La fabrication industrielle des traits
Le développement de ces armes entraîna une forte demande en arbalètes et en munitions. En temps de paix, le gros de la garnison d’un château fort était souvent constitué d’arbalétriers; à des avant-postes stratégiques tels que le port anglais (à l’époque) de Calais. Le stock de carreaux s’élevait à 53 000 unités. Les autorités de ce port avaient l’habitude d’acheter les carreaux par lots de 10 000 ou 20 000 unités. De 1223 à 1293, la famille Malemort de la Forêt de Dean, en Angleterre, produisit près d’un million de carreaux.Pour satisfaire la demande, il fallut organiser une production en série, et ce bien avant la Révolution industrielle. A titre d’exemple, une machine conçue pour fabriquer des flèches comprenait une paire de blocs de bois vissés l’un contre l’autre pour former un étau; chaque bloc était muni d’une rainure où se logeait le fût d’une flèche.
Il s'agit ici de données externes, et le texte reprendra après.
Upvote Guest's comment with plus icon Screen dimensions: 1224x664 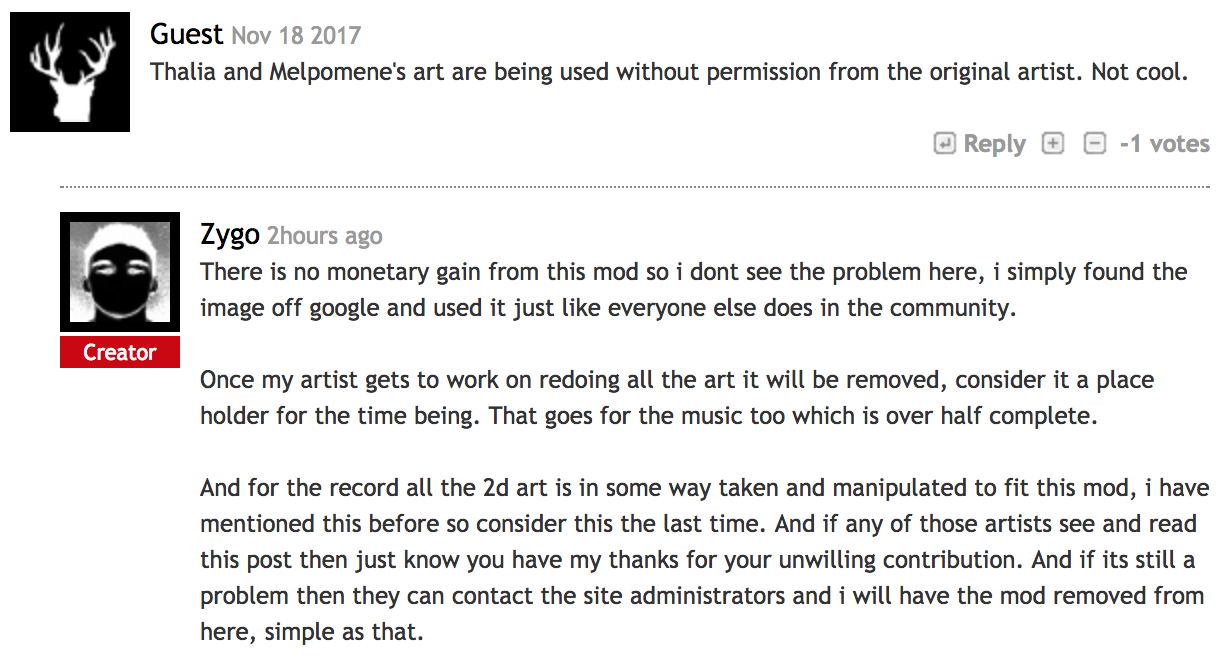[x=1052, y=144]
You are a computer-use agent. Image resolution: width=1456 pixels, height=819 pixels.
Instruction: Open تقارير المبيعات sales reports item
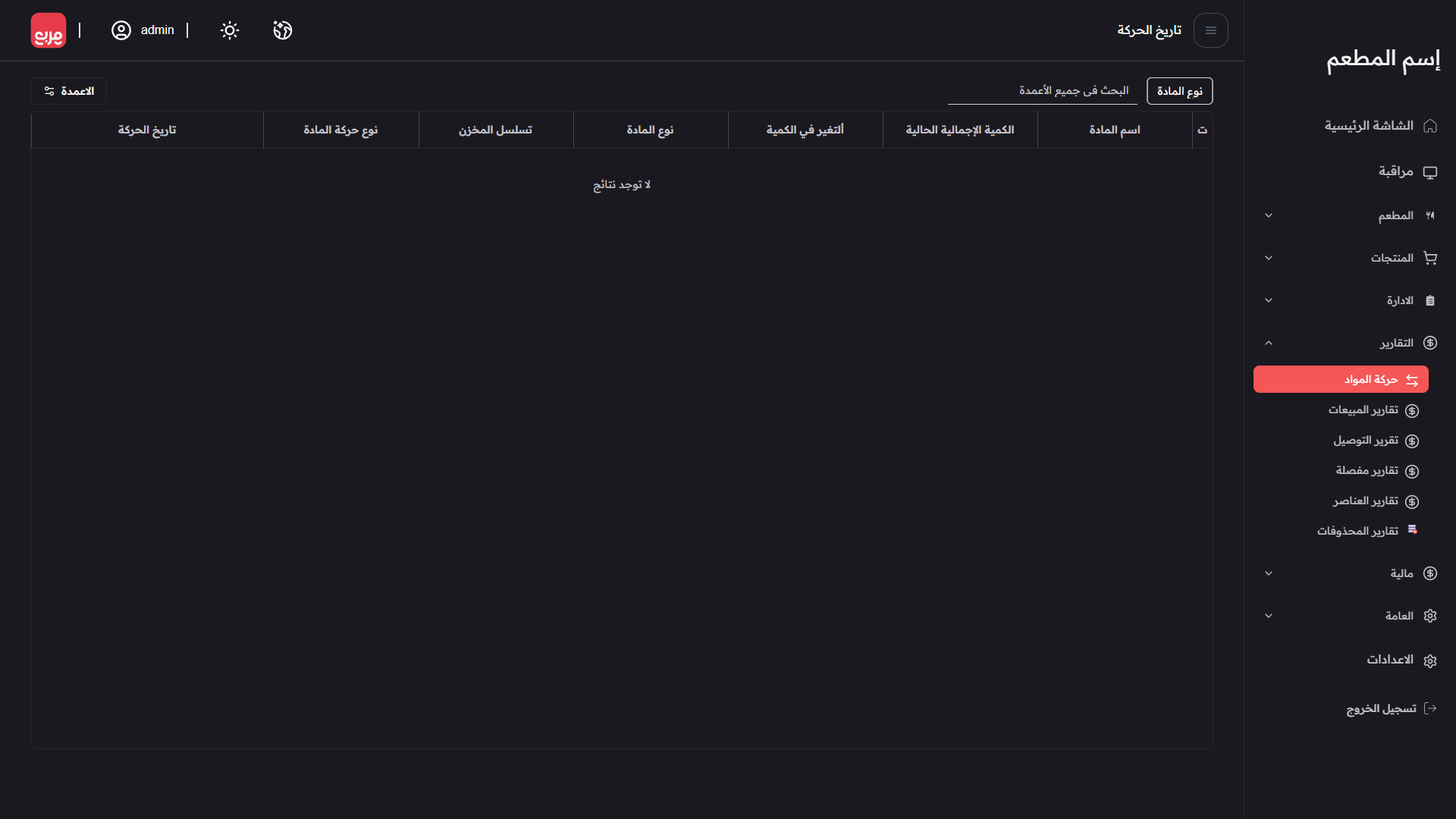(1363, 410)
Les ailerons dépassaient par des fentes bordées d’une plaque de métal qui servait de guide pour tailler chaque penne (ou aileron) à la dimension et à la symétrie voulues.
Un second exemple de mécanisation est la machine à dégauchir qui était probablement utilisée pour calibrer les fûts et tailler les encoches où allaient s ‘insérer les pennes. Les fûts en bois de petit diamètre étaient difficilement réalisables avec les tours de l’époque car les flèches ployaient sous la pression du couteau. Avec cette dégauchisseuse, l’outil de coupe est maintenu dans un bloc de bois muni de deux poignées opposées.
Le bloc glisse le long d’un support qui maintient fermement en position le fût de la flèche. L’outil de coupe continue la gravure jusqu’à ce que son bloc repose sur le haut du support. Cette machine contrôlait automatiquement la profondeur et l’orientation de la gravure et permettait de produire des carreaux ayant des dimensions presque toujours identiques.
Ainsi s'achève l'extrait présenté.